### WORK REQUEST:
Write out, word for word, only the lines from the one containing "The height and" through the final line of the data.

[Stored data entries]
::::::::
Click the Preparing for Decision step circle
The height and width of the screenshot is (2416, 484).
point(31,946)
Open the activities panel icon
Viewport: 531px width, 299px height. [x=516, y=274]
::::::::
### TASK SOLUTION:
The height and width of the screenshot is (2416, 484).
point(31,946)
Open the activities panel icon
Viewport: 531px width, 299px height. [x=516, y=274]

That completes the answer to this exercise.